Violence, dignité et sens au Congo – In Koli Jean Bofane

In Koli Jean Bofane, originaire de la République Démocratique du Congo, est l’auteur de nombreux ouvrages dont « mathématiques congolaises » (2008) et « Congo Inc : Le testament de Bismarck » (2014).

Dans la deuxième partie de l’interview accordée à Thinking Africa, Jean Bofane décrit son rôle d’écrivain, analyse les mécanismes de violence au Congo, aborde la question de la Chine en Afrique, et du complot contre le Congo, et explique pourquoi le Congolais, plus qu’un individu, est un concept.

Quelques verbatims extraits de l’interview.

Sur le rôle de l’écrivain

Chaque génération de congolais a connu des coups de feu devant sa porte. Avec le recul, je me demande comment un être humain peut avoir vécu tant de choses ? La violence est arrivée à un point où maintenant, elle nous réveille. Notre littérature se doit d’être violente, elle doit s’acharner sur les sujets. L’écrivain africain doit travailler dans ce sens. On doit s’acharner sur le sujet, parce que le sujet est grave. Tellement grave, qu’on en finit par en rire. Tellement, c’est absurde.

Sur la Chine

La Chine a toujours été en contact avec l’Afrique. On parle toujours de la Chine en mal, qu’ils vont nous rouler, mais les chinois ne vont pas nous recoloniser, ils ne vont pas nous mettre en esclavage. Je ne vois pas ce qu’un chinois peut me faire qu’un européen ou un américain ne m’a pas encore fait. Et puis, maintenant sur la carte du monde, on ne se contente plus de regarder l’Afrique et ensuite au Nord, l’Europe, aujourd’hui, on regarder la carte du monde, d’Est en Ouest, il y a les Emirats Arabes Unis, l’Inde, la Chine, le Vietnam et de l’autre côté, vous avez le Brésil. On n’a plus besoin de remonter dans le Nord. L’Europe n’est plus l’eldorado des africains comme les occidentaux peuvent le penser. Ils ne sont plus le centre du monde.
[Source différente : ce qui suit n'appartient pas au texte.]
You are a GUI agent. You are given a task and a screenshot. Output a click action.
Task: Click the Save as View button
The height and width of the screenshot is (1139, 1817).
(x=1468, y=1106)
Sur le complot contre le Congo

On est conscient qu’il y a un complot contre le Congo. Mais, il faut vivre avec. Le Congo, c’est la première réserve mondiale de matières premières. C’est chez nous qu’on va venir, on fera tout pour nous prendre cela, le moins cher possible. C’est une donnée qu’il faut prendre en compte. Comment vivre dans cet environnement là ? On est dans la mondialisation : Comment vais-je tirer mon épingle du jeu dans ce complot contre le Congo ? Les gens sont conscients de ce complot, mais le temps de vie d’une nation et celui des gens ne sont pas les mêmes. Il y a donc des frustrations parce qu’on ne réalise peut-être pas nos objectifs avant de quitter cette terre. C’est pour cela qu’il faut laisser des idées pour que les enfants puissent concrétiser et les transmettre.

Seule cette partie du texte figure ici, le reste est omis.